▶ [WORK INSTRUCTIONS]
If a picture appears among the records, leave it out and set down everything else exactly as it stands.

*** Begin section ***

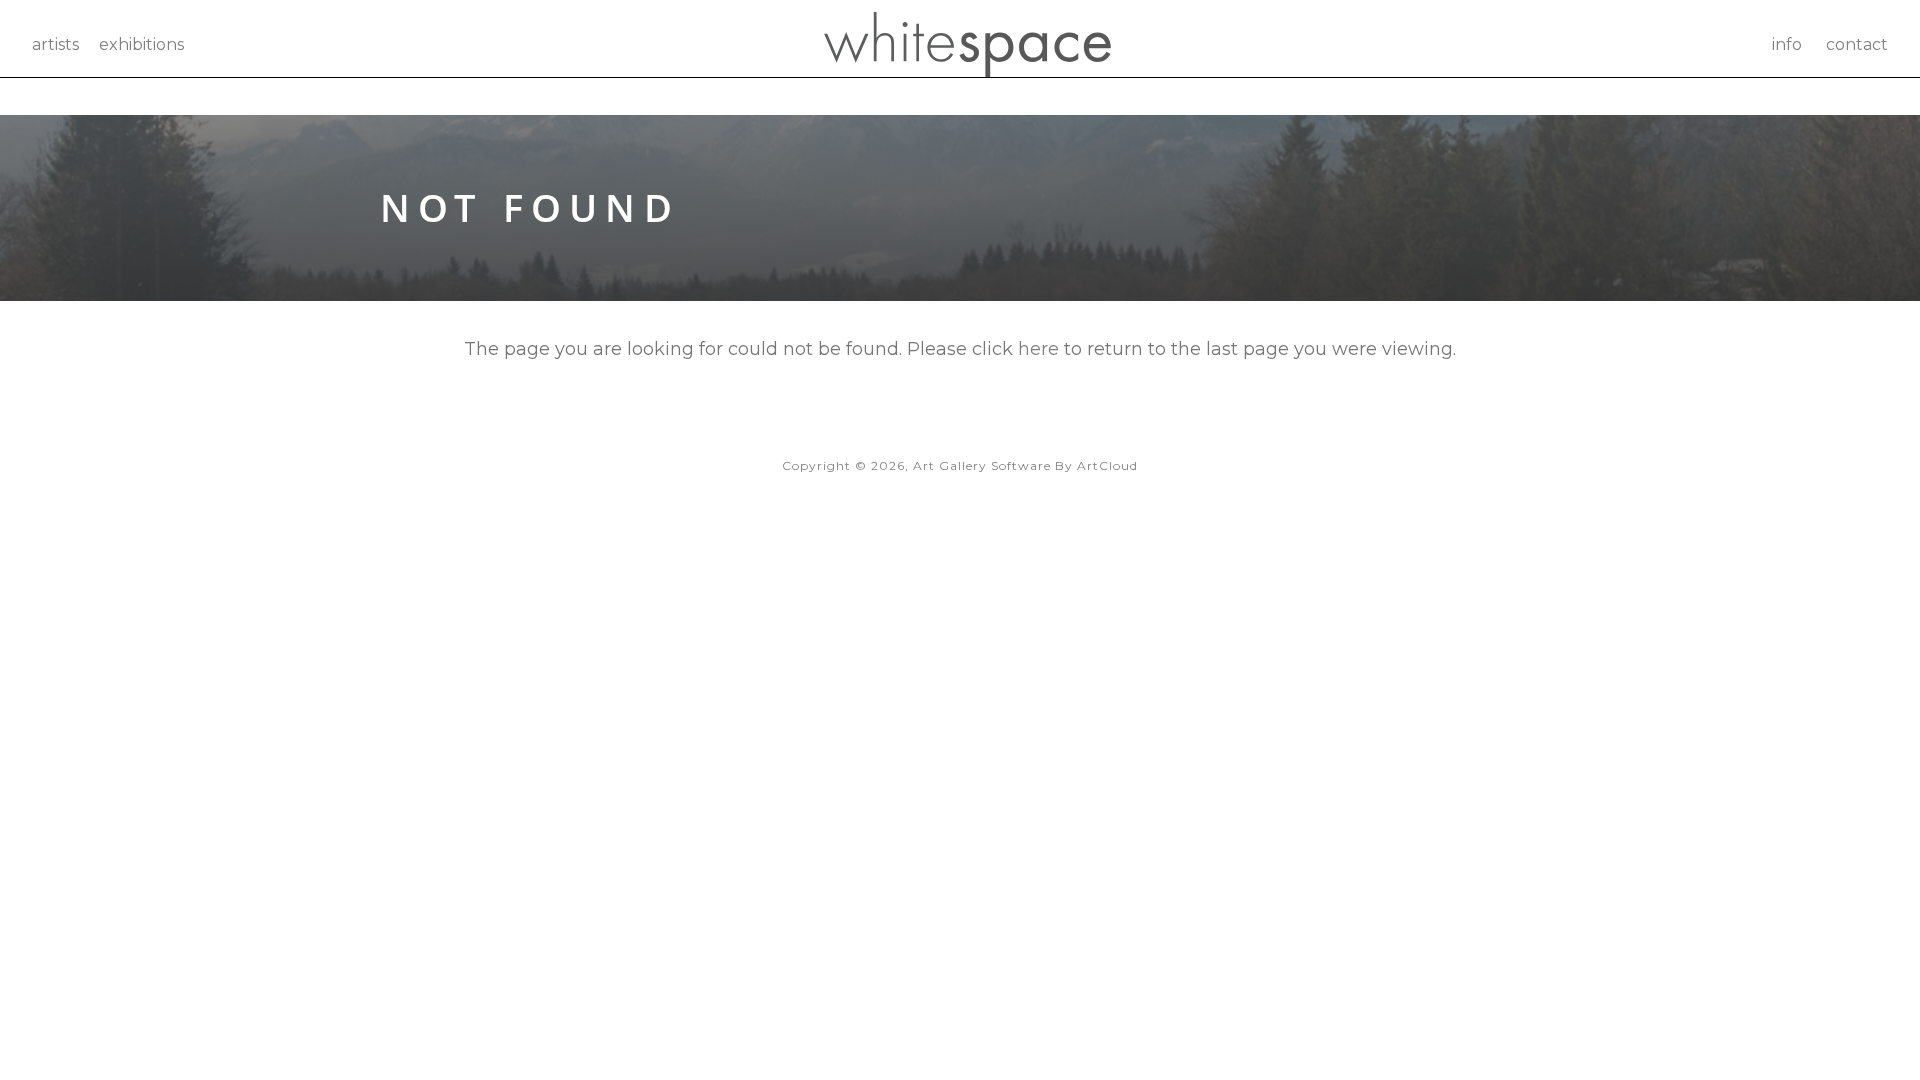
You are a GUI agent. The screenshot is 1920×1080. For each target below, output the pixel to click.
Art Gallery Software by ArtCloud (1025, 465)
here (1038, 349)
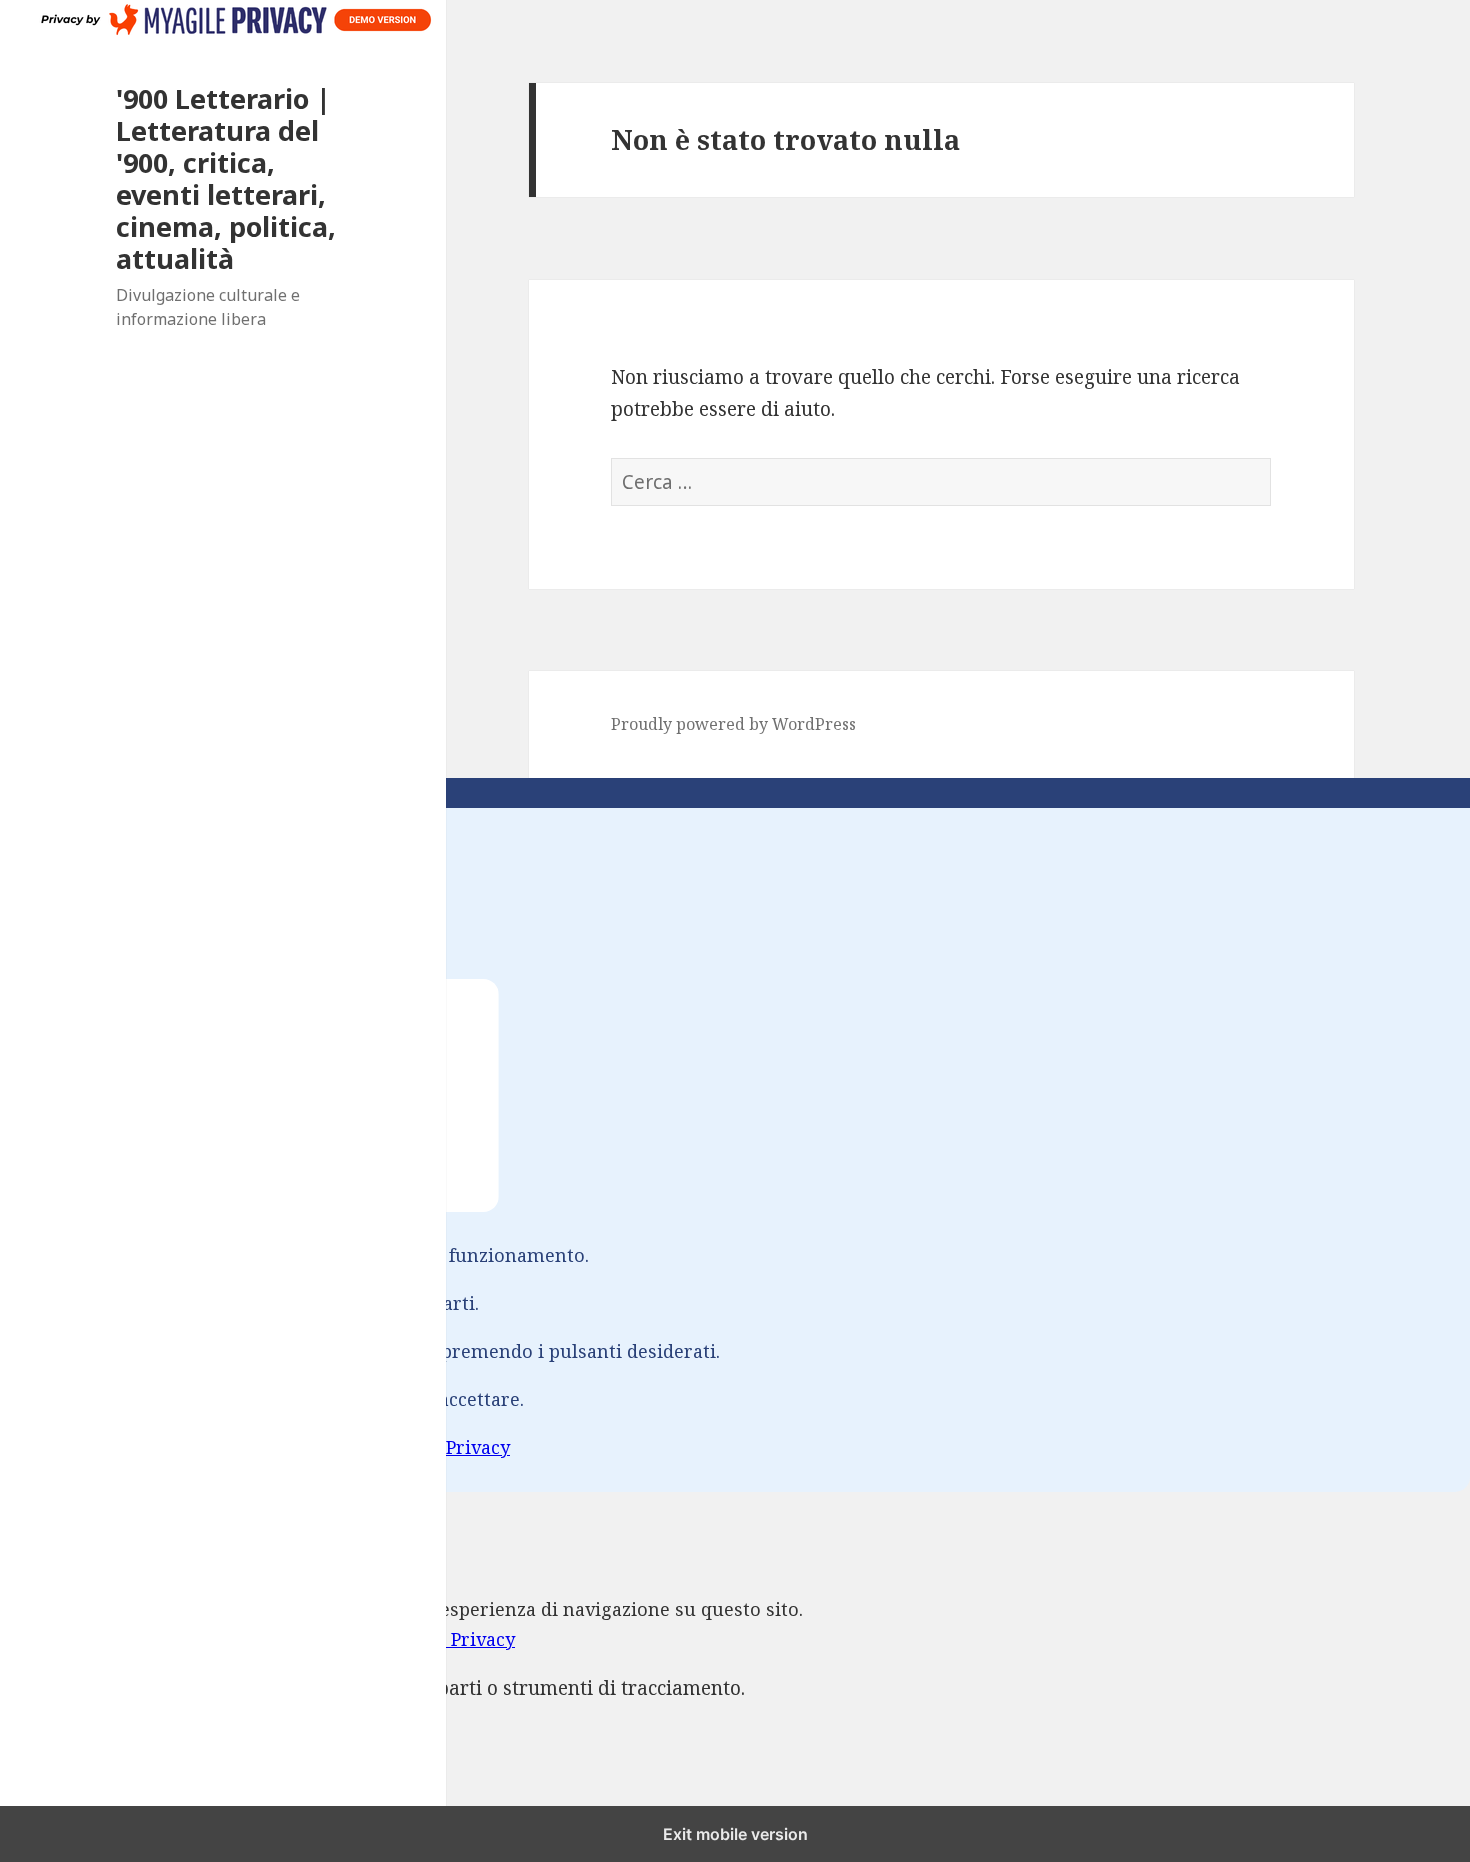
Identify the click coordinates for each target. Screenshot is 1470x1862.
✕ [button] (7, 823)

*** End section ***

▶ [ANSWER AREA]
You are a GUI agent. The screenshot is 1920×1080. For each target below, output the pixel to click.
Art Gallery Software by ArtCloud (1025, 465)
here (1038, 349)
Identify the click coordinates for each target. Screenshot is 1470x1862.
✕ [button] (7, 823)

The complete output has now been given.